Our national obsession with the weather is challenged only by our ability to launch into a compulsive rant about the state of the UK’s transport system. What’s left to say about fuming on the M6, rolling your eyes at train cancellations, or being anxiously delayed at the airport?

But Virgin Media Business is firmly in the camp that more transport disruption is a good thing.

One: making the best of what we have

Whim launched in Helsinki last month with, reports Curbed, the rather bold claim that it would “change urban travel forever”. It can’t prevent the delays. But it can navigate you around them. So you never again suffer the ignominy of a double-long commute. It brings together feeds from public transport including bus, train and shared bike schemes, with taxis, car shares and even an on-demand bus (more of that later). All of this data – and its real-time performance - is taken into consideration when you’re planning (and paying for) your journey. So you might end up taking a longer route. But you’re less likely to get stuck.

But if you’re determined to stick with the car, try Waze - the world's largest community-based traffic and navigation app. Drivers share real-time traffic data, saving time and fuel on every trip.

Two: the sharing economy’s caring

Many transport experts point out that, despite our resistance, sharing is a necessary innovation in an increasingly crowded world.

And recasting mobility as an on-demand service is particularly attractive to sharing economy-savvy millennials - services like Air BnB and Spotify have familiarised usership over ownership.

So perhaps car sharing will finally have its day?
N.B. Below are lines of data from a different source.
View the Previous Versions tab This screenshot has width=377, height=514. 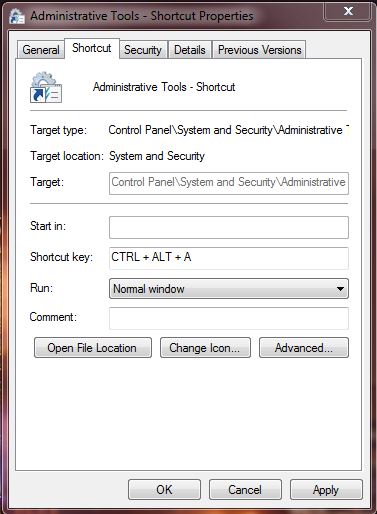(259, 50)
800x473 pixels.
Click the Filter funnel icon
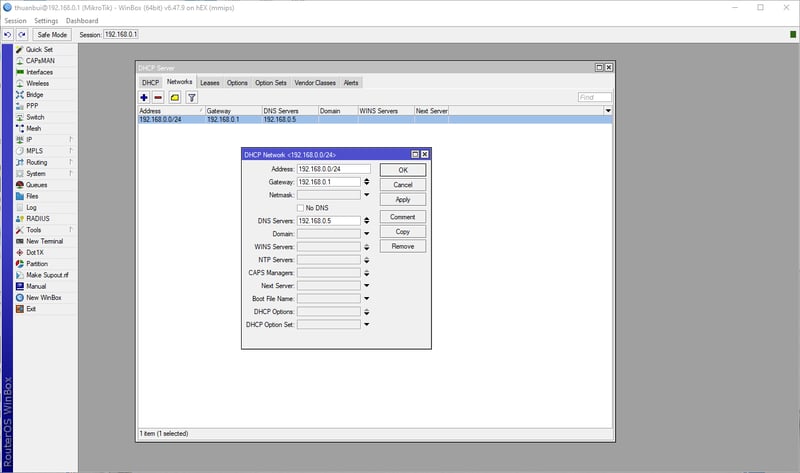tap(191, 97)
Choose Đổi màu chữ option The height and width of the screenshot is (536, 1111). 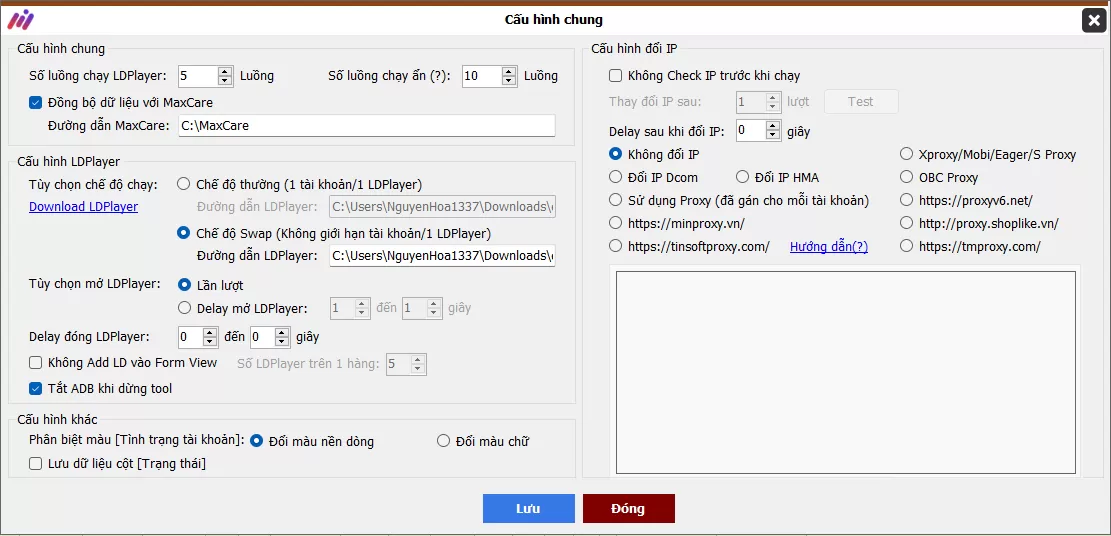pos(443,441)
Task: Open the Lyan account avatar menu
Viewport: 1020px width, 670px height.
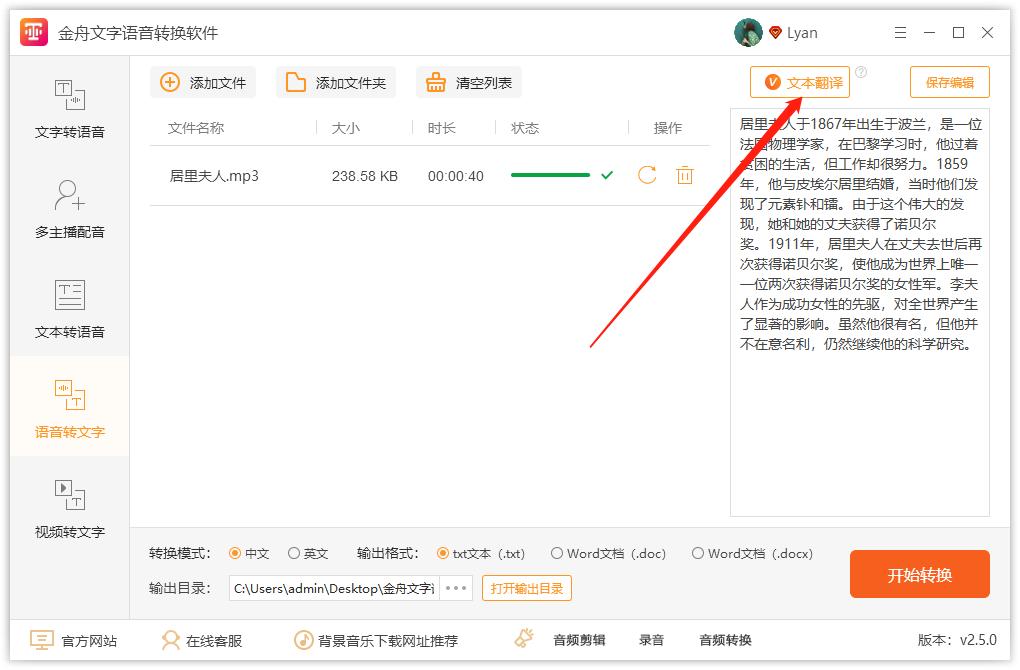Action: [746, 31]
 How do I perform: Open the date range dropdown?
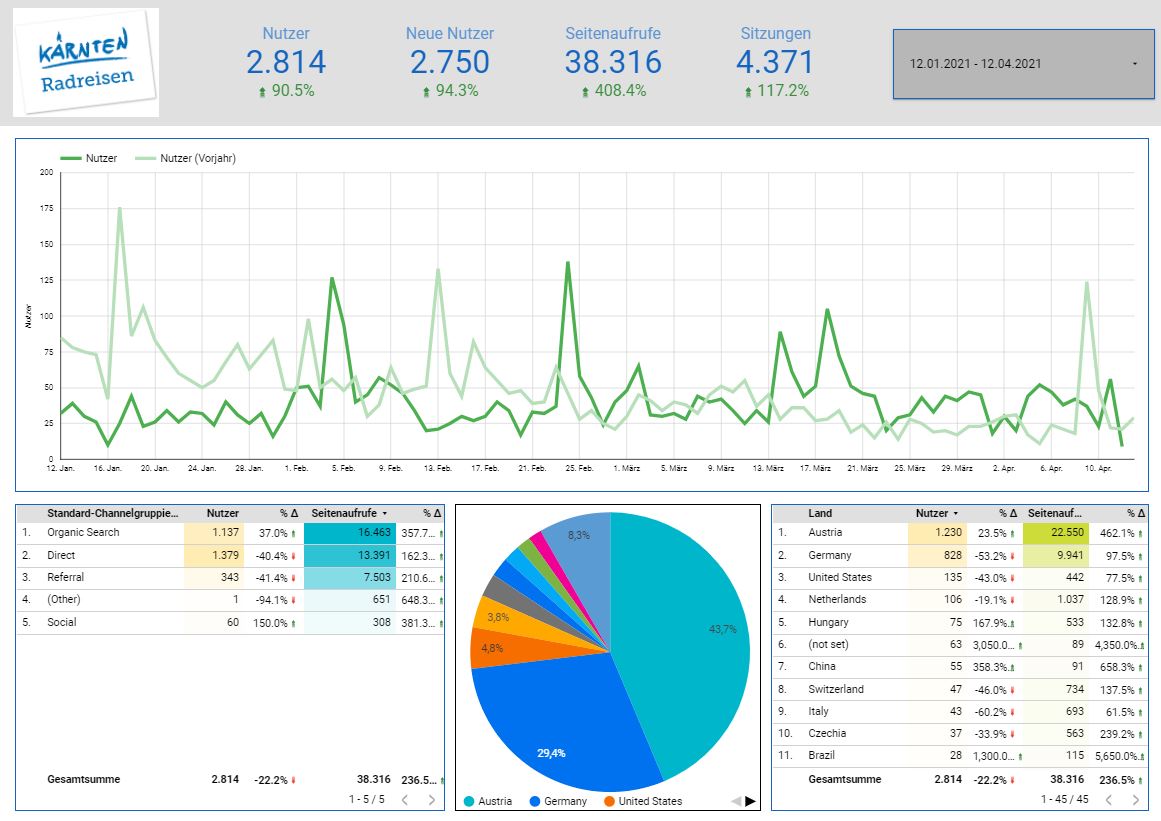tap(1020, 64)
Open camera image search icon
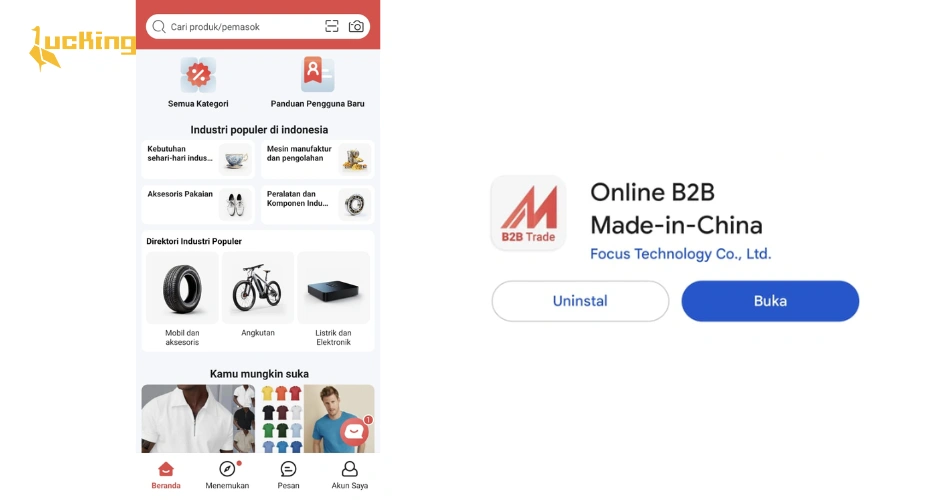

It’s certainly enjoying a resurgence. As Nasdaq reports, Google is in on the gig, using Waze’s app to expand carpooling in the San Francisco Bay area. And carmakers are taking note. Here in London BMW reports its DriveNow car-sharing service is profitable, while Daimler’s car2go offers rentals charged per minute, hour or day.
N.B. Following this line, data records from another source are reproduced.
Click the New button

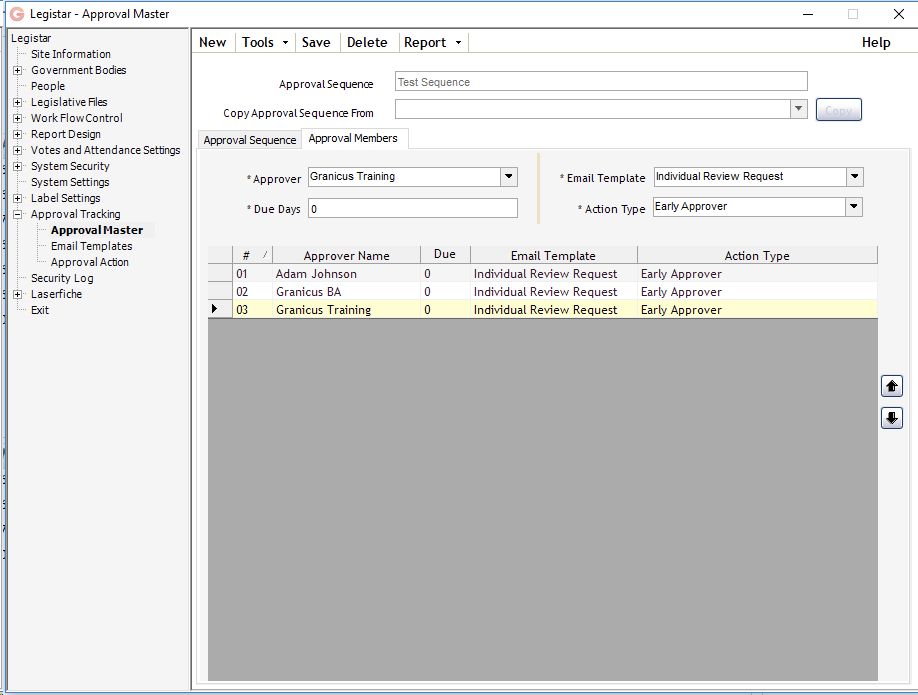(x=212, y=42)
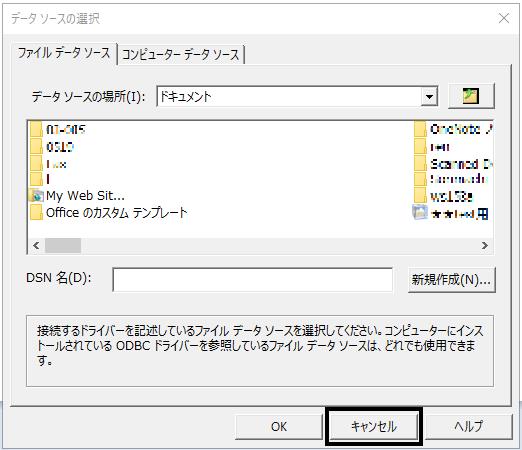The width and height of the screenshot is (522, 450).
Task: Click the right arrow of the file list scrollbar
Action: pyautogui.click(x=485, y=246)
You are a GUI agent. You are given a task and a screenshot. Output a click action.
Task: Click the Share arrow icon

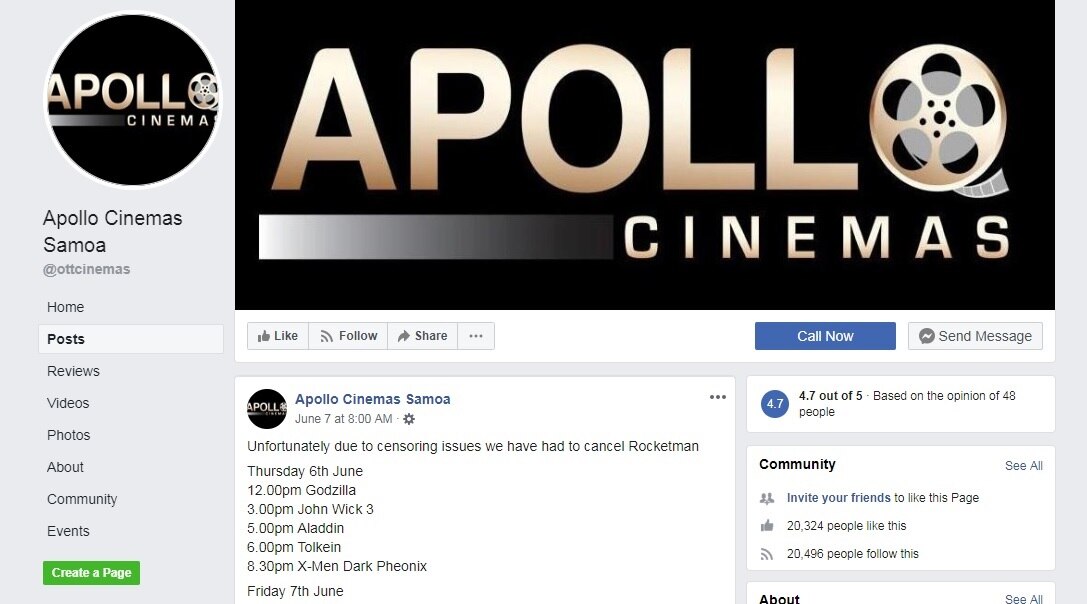pyautogui.click(x=404, y=336)
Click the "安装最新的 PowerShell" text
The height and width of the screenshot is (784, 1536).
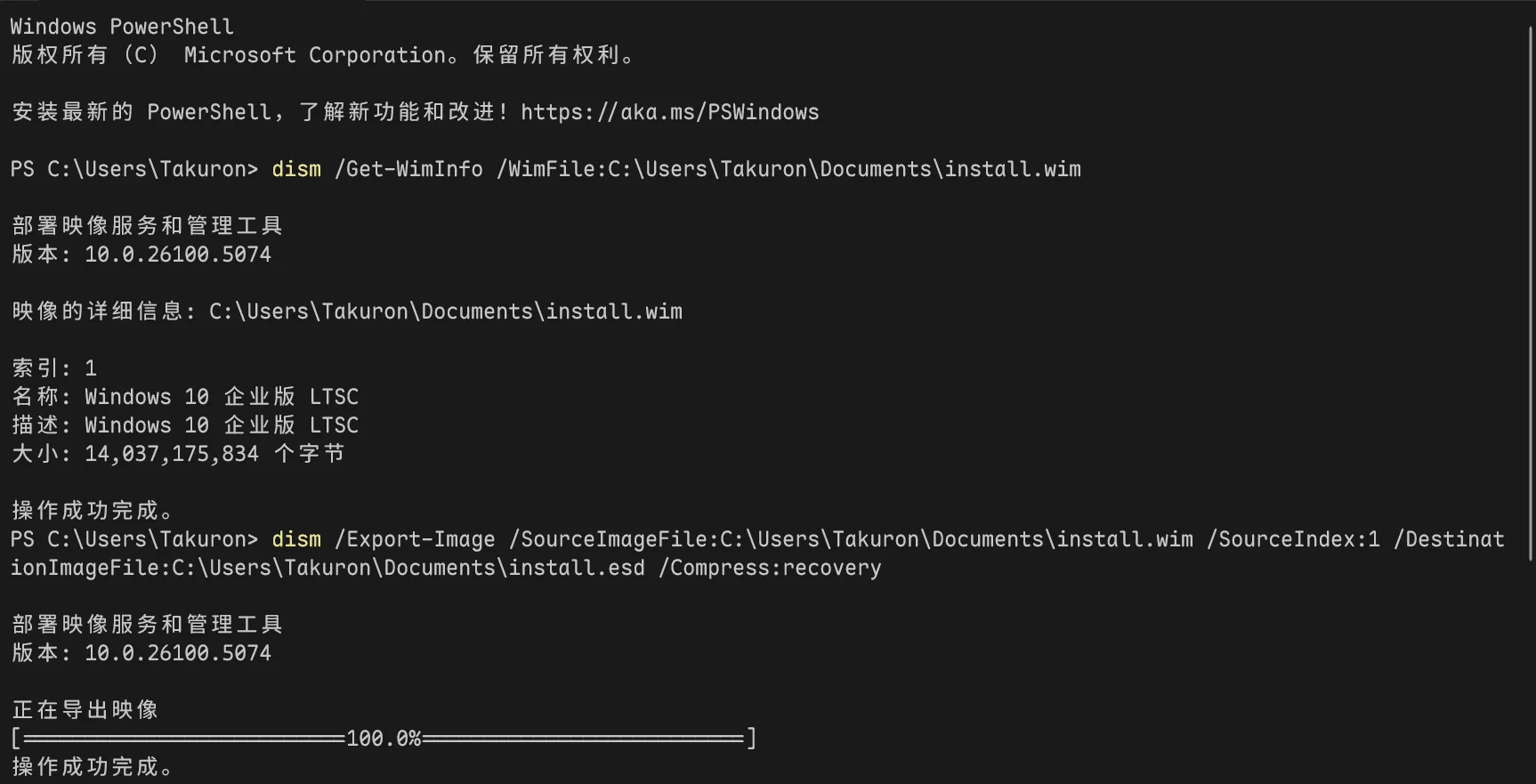point(142,112)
And this isn’t the only way that long-established carmakers are cashing on the trend. Uber competitor Lyft attracted $500m from General Motors and the New York-based ride-hail service Gett secured $300m from Volkswagen. Uber itself received an undisclosed investment from Toyota, as Techcrunch reported earlier this year.
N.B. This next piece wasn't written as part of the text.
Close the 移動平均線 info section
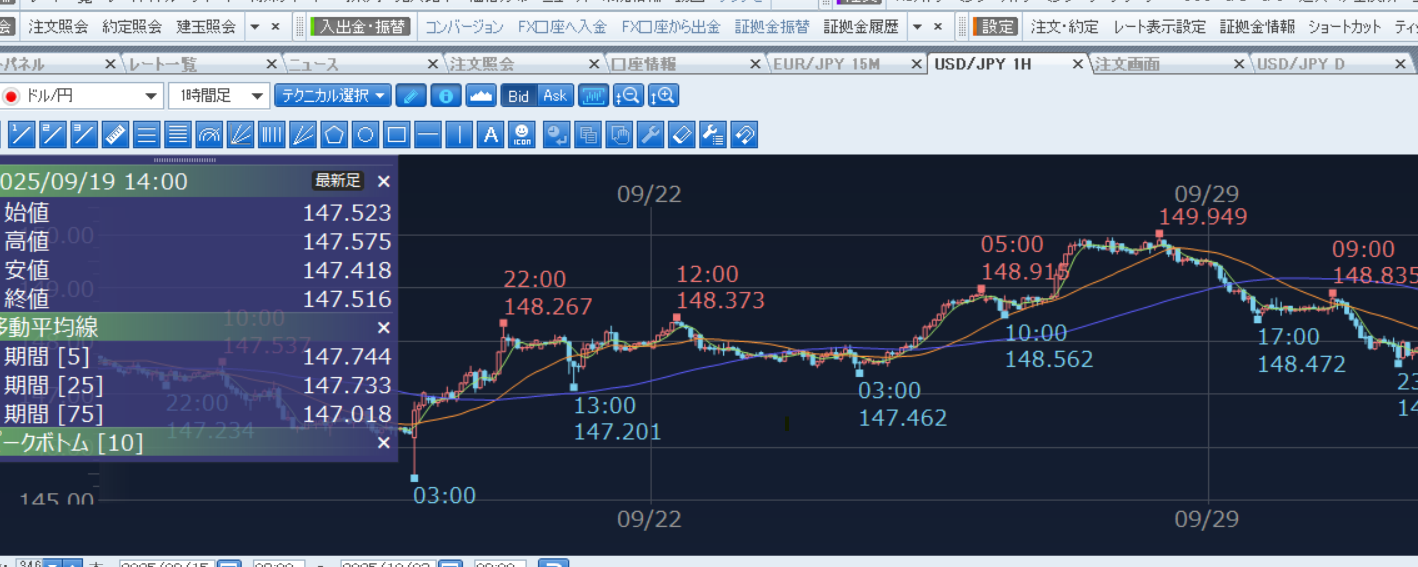Screen dimensions: 1418x567 point(383,328)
We reckon they’ll be more ways to share soon.

Three: on-demand buses (yes, really) and more

Transport’s tech revolution is impacting the use of large vehicles as well as small. TheVerge reports that none other than Ford has bought Chariot, an innovative bus shuttle startup in Silicon Valley.

As well as successfully trialling its own on-demand bus service in Detroit...

Ford has likely been inspired by the triumph of firms like Bridj, which runs on-demand buses across the USA. The app displays pick-up and drop-off points according to your location, and deducts the relevant fare.


And finally…

Not everyone is pleased about transport being disrupted. Google and Tesla’s work on self-driving cars has been well documented, but it’s Uber that attracts the ire of Guardian writer Paul Mason, to whom driverless vehicles represent a dark future. He calls for more protection for workers who stand to lose out as disruption rages ever louder: “to protect the employment rights tech predators are trying to take from them”.

As in life, the disruption of transport will see winners and losers in the form of both enterprises and individuals. But surely the majority of us stand to gain?